On January 14, 2008, Kathleen Boyer announced that she will be retiring from her position as Senior Vice President and Chief Merchandising Officer of Eddie Bauer Holdings, Inc. (the Company), effective January 31, 2008. Kimberly Berg has been appointed as Senior Vice President, General Manager Merchandising of the Company commencing February 1, 2008. Ms. Berg, 39, has been Vice President and General Merchandising Manager for the Companys retail division since March 2006, Vice President Womens and Field and Gear Merchandising from February 2004 to March 2006, and Divisional Vice President Womens Merchandising since April 2002. Prior to joining the Company, Ms. Berg spent seven years at Gap, Inc., most recently as Divisional Merchandise Manager.

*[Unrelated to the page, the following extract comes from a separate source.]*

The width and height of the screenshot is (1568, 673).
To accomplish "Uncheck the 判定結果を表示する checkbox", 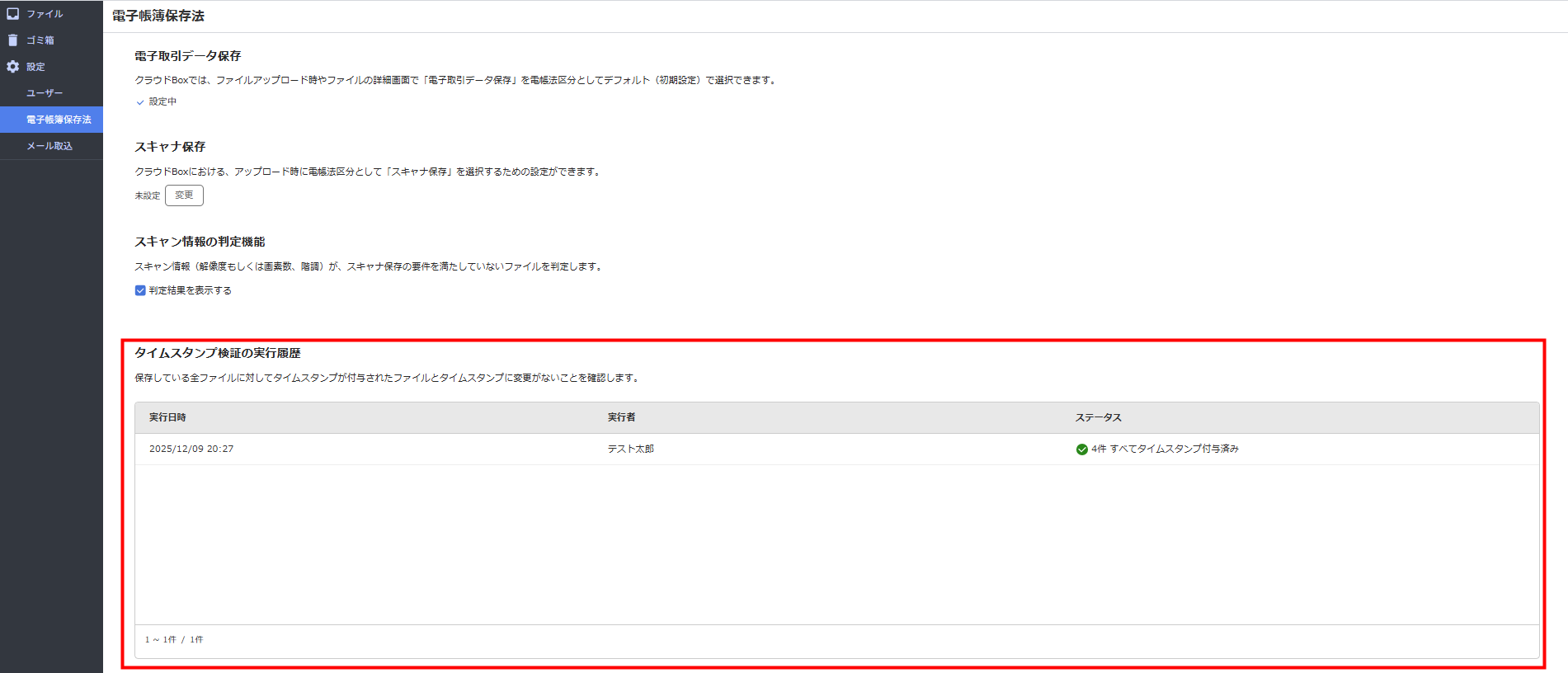I will pyautogui.click(x=140, y=290).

In connection with the retirement of Ms. Boyer, pursuant to the terms of her employment letter entered into with the Company on July 12, 2004, Ms. Boyer will execute a Separation Agreement, Waiver of Claims and Release, under which she is entitled to receive (i) accrued but unpaid salary and benefits, and (ii) vested amounts and benefits due under any plan or program in accordance with their terms, through February 1, 2008, together with a lump sum amount of $607,590, which represents 105% of (i) her current base annual salary, plus (ii) the average of bonuses, if any, paid to Ms. Boyer for the past two years, plus (iii) a $10,000 relocation payment. In addition, Ms. Boyer will receive $30,000 remaining to be paid on a retention bonus previously granted. Ms. Boyer will also receive one year of continued medical coverage under the Companys medical plans. Ms. Boyer will provide a release of claims and will be subject to a covenant to not solicit employees for alternate employment for a period of one year, and a confidentiality covenant for a period of two years.
Pursuant to the requirements of the Securities Exchange Act of 1934, the registrant has duly caused this report to be signed on its behalf by the undersigned hereunto duly authorized.